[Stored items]
+++++

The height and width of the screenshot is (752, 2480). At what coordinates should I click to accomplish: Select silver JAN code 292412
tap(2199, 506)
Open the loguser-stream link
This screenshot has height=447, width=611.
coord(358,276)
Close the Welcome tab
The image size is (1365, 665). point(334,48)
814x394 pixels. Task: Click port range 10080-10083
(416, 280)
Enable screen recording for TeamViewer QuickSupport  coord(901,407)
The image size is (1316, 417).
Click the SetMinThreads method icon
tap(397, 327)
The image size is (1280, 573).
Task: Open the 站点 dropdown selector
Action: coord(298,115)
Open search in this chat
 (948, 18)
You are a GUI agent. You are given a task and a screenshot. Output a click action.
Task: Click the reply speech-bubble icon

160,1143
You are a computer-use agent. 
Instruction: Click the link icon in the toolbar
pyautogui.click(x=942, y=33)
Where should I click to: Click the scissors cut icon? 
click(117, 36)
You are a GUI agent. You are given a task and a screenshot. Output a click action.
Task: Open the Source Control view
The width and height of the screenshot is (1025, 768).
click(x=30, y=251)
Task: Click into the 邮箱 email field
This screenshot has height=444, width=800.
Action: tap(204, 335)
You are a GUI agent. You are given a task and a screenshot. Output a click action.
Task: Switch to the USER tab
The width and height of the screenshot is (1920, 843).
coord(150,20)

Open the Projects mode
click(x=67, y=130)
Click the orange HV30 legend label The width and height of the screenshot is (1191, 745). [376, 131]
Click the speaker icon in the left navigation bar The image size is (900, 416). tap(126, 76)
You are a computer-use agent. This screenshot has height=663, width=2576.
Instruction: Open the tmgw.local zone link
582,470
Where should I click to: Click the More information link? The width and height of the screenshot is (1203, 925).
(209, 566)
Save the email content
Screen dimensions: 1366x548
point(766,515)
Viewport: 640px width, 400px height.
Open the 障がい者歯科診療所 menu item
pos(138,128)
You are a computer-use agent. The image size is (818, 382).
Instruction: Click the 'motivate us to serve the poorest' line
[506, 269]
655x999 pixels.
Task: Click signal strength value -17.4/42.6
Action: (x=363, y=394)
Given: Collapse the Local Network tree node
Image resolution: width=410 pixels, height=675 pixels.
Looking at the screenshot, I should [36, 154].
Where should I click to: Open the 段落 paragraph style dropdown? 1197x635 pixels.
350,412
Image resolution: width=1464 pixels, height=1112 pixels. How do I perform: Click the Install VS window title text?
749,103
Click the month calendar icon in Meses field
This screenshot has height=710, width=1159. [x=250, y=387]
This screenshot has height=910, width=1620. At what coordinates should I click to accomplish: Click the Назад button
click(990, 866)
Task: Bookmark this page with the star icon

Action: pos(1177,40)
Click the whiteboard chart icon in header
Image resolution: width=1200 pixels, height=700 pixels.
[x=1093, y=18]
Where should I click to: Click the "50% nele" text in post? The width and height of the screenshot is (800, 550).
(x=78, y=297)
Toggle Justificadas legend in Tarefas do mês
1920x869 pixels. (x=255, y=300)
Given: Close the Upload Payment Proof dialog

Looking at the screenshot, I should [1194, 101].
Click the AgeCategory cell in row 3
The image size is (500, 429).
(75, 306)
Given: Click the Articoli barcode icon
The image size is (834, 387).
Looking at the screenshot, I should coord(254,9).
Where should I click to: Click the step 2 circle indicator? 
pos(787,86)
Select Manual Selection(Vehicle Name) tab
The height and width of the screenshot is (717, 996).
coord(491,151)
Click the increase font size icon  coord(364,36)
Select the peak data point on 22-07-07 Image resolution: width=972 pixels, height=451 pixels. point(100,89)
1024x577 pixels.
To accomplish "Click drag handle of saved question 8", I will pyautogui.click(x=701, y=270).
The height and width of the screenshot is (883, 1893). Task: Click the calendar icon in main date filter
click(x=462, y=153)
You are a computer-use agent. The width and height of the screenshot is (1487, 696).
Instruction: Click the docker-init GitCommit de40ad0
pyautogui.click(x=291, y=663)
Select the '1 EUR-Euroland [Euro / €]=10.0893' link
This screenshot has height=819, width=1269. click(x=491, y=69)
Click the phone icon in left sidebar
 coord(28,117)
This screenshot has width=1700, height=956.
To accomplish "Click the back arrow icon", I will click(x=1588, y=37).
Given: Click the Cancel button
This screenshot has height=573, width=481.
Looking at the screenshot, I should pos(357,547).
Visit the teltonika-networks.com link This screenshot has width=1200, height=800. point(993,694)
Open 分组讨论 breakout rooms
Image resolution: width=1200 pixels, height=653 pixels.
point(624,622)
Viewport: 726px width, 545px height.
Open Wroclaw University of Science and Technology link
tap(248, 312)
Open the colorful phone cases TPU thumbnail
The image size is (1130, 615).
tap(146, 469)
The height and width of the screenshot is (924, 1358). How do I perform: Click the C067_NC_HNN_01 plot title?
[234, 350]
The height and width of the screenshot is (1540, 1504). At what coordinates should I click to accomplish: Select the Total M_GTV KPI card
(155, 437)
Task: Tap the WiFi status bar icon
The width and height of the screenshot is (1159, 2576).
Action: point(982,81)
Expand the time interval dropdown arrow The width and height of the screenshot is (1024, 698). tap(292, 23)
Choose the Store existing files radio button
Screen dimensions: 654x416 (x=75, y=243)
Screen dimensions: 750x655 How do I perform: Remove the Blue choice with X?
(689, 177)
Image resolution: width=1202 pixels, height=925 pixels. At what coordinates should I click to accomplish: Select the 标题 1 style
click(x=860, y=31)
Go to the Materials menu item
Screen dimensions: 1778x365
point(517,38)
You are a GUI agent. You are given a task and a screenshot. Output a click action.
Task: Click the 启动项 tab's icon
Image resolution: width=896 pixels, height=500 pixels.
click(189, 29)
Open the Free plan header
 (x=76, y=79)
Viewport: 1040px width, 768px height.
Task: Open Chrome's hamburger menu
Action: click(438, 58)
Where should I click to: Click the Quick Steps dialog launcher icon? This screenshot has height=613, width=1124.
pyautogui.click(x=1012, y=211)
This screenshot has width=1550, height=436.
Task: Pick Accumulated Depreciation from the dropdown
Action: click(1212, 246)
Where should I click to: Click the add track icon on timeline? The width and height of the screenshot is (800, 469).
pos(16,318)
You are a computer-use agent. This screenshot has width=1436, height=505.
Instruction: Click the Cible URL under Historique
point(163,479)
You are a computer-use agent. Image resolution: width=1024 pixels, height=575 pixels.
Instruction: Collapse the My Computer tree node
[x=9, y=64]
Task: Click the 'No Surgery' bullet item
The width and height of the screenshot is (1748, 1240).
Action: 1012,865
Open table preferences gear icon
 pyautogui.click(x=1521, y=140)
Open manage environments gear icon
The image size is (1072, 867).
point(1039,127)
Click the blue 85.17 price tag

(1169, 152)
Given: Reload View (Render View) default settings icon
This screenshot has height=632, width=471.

+++++

[TASK INSTRUCTIONS] Would you mind copying all of the records exactly?

[ANSWER BELOW]
The height and width of the screenshot is (752, 2480). At what coordinates should I click to accomplish: Select silver JAN code 292412
tap(2199, 506)
Open the loguser-stream link
This screenshot has height=447, width=611.
coord(358,276)
Close the Welcome tab
The image size is (1365, 665). point(334,48)
814x394 pixels. Task: Click port range 10080-10083
(416, 280)
Enable screen recording for TeamViewer QuickSupport  coord(901,407)
The image size is (1316, 417).
Click the SetMinThreads method icon
tap(397, 327)
The image size is (1280, 573).
Task: Open the 站点 dropdown selector
Action: coord(298,115)
Open search in this chat
 (948, 18)
You are a GUI agent. You are given a task and a screenshot. Output a click action.
Task: Click the reply speech-bubble icon

160,1143
You are a computer-use agent. 
Instruction: Click the link icon in the toolbar
pyautogui.click(x=942, y=33)
Where should I click to: Click the scissors cut icon? 
click(117, 36)
You are a GUI agent. You are given a task and a screenshot. Output a click action.
Task: Open the Source Control view
The width and height of the screenshot is (1025, 768).
click(x=30, y=251)
Task: Click into the 邮箱 email field
This screenshot has height=444, width=800.
Action: tap(204, 335)
You are a GUI agent. You are given a task and a screenshot. Output a click action.
Task: Switch to the USER tab
The width and height of the screenshot is (1920, 843).
coord(150,20)

Open the Projects mode
click(x=67, y=130)
Click the orange HV30 legend label The width and height of the screenshot is (1191, 745). [376, 131]
Click the speaker icon in the left navigation bar The image size is (900, 416). tap(126, 76)
You are a computer-use agent. This screenshot has height=663, width=2576.
Instruction: Open the tmgw.local zone link
582,470
Where should I click to: Click the More information link? The width and height of the screenshot is (1203, 925).
(209, 566)
Save the email content
Screen dimensions: 1366x548
point(766,515)
Viewport: 640px width, 400px height.
Open the 障がい者歯科診療所 menu item
pos(138,128)
You are a computer-use agent. The image size is (818, 382).
Instruction: Click the 'motivate us to serve the poorest' line
[506, 269]
655x999 pixels.
Task: Click signal strength value -17.4/42.6
Action: (x=363, y=394)
Given: Collapse the Local Network tree node
Image resolution: width=410 pixels, height=675 pixels.
Looking at the screenshot, I should [36, 154].
Where should I click to: Open the 段落 paragraph style dropdown? 1197x635 pixels.
350,412
Image resolution: width=1464 pixels, height=1112 pixels. How do I perform: Click the Install VS window title text?
749,103
Click the month calendar icon in Meses field
This screenshot has height=710, width=1159. [x=250, y=387]
This screenshot has height=910, width=1620. At what coordinates should I click to accomplish: Click the Назад button
click(990, 866)
Task: Bookmark this page with the star icon

Action: pos(1177,40)
Click the whiteboard chart icon in header
Image resolution: width=1200 pixels, height=700 pixels.
[x=1093, y=18]
Where should I click to: Click the "50% nele" text in post? The width and height of the screenshot is (800, 550).
(x=78, y=297)
Toggle Justificadas legend in Tarefas do mês
1920x869 pixels. (x=255, y=300)
Given: Close the Upload Payment Proof dialog

Looking at the screenshot, I should [1194, 101].
Click the AgeCategory cell in row 3
The image size is (500, 429).
(75, 306)
Given: Click the Articoli barcode icon
The image size is (834, 387).
Looking at the screenshot, I should coord(254,9).
Where should I click to: Click the step 2 circle indicator? 
pos(787,86)
Select Manual Selection(Vehicle Name) tab
The height and width of the screenshot is (717, 996).
coord(491,151)
Click the increase font size icon  coord(364,36)
Select the peak data point on 22-07-07 Image resolution: width=972 pixels, height=451 pixels. point(100,89)
1024x577 pixels.
To accomplish "Click drag handle of saved question 8", I will pyautogui.click(x=701, y=270).
The height and width of the screenshot is (883, 1893). Task: Click the calendar icon in main date filter
click(x=462, y=153)
You are a computer-use agent. The width and height of the screenshot is (1487, 696).
Instruction: Click the docker-init GitCommit de40ad0
pyautogui.click(x=291, y=663)
Select the '1 EUR-Euroland [Euro / €]=10.0893' link
This screenshot has height=819, width=1269. click(x=491, y=69)
Click the phone icon in left sidebar
 coord(28,117)
This screenshot has width=1700, height=956.
To accomplish "Click the back arrow icon", I will click(x=1588, y=37).
Given: Click the Cancel button
This screenshot has height=573, width=481.
Looking at the screenshot, I should pos(357,547).
Visit the teltonika-networks.com link This screenshot has width=1200, height=800. point(993,694)
Open 分组讨论 breakout rooms
Image resolution: width=1200 pixels, height=653 pixels.
point(624,622)
Viewport: 726px width, 545px height.
Open Wroclaw University of Science and Technology link
tap(248, 312)
Open the colorful phone cases TPU thumbnail
The image size is (1130, 615).
tap(146, 469)
The height and width of the screenshot is (924, 1358). How do I perform: Click the C067_NC_HNN_01 plot title?
[234, 350]
The height and width of the screenshot is (1540, 1504). At what coordinates should I click to accomplish: Select the Total M_GTV KPI card
(155, 437)
Task: Tap the WiFi status bar icon
The width and height of the screenshot is (1159, 2576).
Action: point(982,81)
Expand the time interval dropdown arrow The width and height of the screenshot is (1024, 698). tap(292, 23)
Choose the Store existing files radio button
Screen dimensions: 654x416 (x=75, y=243)
Screen dimensions: 750x655 How do I perform: Remove the Blue choice with X?
(689, 177)
Image resolution: width=1202 pixels, height=925 pixels. At what coordinates should I click to accomplish: Select the 标题 1 style
click(x=860, y=31)
Go to the Materials menu item
Screen dimensions: 1778x365
point(517,38)
You are a GUI agent. You are given a task and a screenshot. Output a click action.
Task: Click the 启动项 tab's icon
Image resolution: width=896 pixels, height=500 pixels.
click(189, 29)
Open the Free plan header
 (x=76, y=79)
Viewport: 1040px width, 768px height.
Task: Open Chrome's hamburger menu
Action: click(438, 58)
Where should I click to: Click the Quick Steps dialog launcher icon? This screenshot has height=613, width=1124.
pyautogui.click(x=1012, y=211)
This screenshot has width=1550, height=436.
Task: Pick Accumulated Depreciation from the dropdown
Action: click(1212, 246)
Where should I click to: Click the add track icon on timeline? The width and height of the screenshot is (800, 469).
pos(16,318)
You are a computer-use agent. This screenshot has width=1436, height=505.
Instruction: Click the Cible URL under Historique
point(163,479)
You are a computer-use agent. Image resolution: width=1024 pixels, height=575 pixels.
Instruction: Collapse the My Computer tree node
[x=9, y=64]
Task: Click the 'No Surgery' bullet item
The width and height of the screenshot is (1748, 1240).
Action: 1012,865
Open table preferences gear icon
 pyautogui.click(x=1521, y=140)
Open manage environments gear icon
The image size is (1072, 867).
point(1039,127)
Click the blue 85.17 price tag

(1169, 152)
Given: Reload View (Render View) default settings icon
This screenshot has height=632, width=471.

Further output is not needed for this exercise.